Siamo in un’epoca globale, ma ben poco si sa dei luoghi, dei nomi, dei fatti o delle vite dei 7 miliardi di persone dislocate (talvolta affollate) sul pianeta – e del resto sarebbe pura follia anche solo pensare di voler sapere tutto di tutti.

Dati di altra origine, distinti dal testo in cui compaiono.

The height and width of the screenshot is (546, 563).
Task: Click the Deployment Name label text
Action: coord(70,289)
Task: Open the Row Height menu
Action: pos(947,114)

E poi, a che pro?
Stamane ho allora preso il mio voluminoso atlante geografico e ho dato un’occhiata alla cartina dell’Ucraina, anche se sapevo bene dove si trova (per quanto non fossi certo di conoscere tutti i nomi delle nazioni confinanti, oltretutto cambiate parecchio da quando, oltre 40 anni fa, mi venne regalato il mio primo atlante De Agostini).

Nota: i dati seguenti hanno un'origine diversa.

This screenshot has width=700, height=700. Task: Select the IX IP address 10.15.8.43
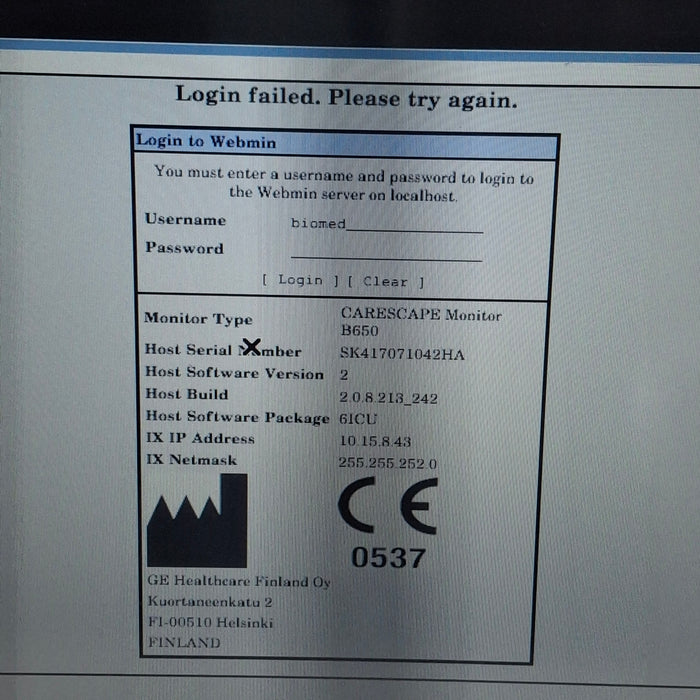375,441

In effetti ho riconosciuto pochi nomi: Kiev, Odessa, Sebastopoli, la Crimea, il fiume Dnepr (che si slarga in immensi bacini, suppongo artificiali), e poco più. Ho scorso col dito i nomi delle regioni e delle città: Zhytomyr, Dnipropetrovs’k, Cherkasy, Zaporizhzhia, Male Polissia, Bilokurakine… nomi impronunciabili e però evocativi. Ho immaginato pianure immense con grandi distese di grano, e, da qualche parte, anche la steppa. Sapevo del Gogol conteso (ucraino che scrive in russo, com’era ovvio) e sto leggendo da alcune settimane Vita e destino di Vasilij Grossman: ma lo si può considerare ucraino, visto il suo attraversamento di buona parte dell’epoca sovietica?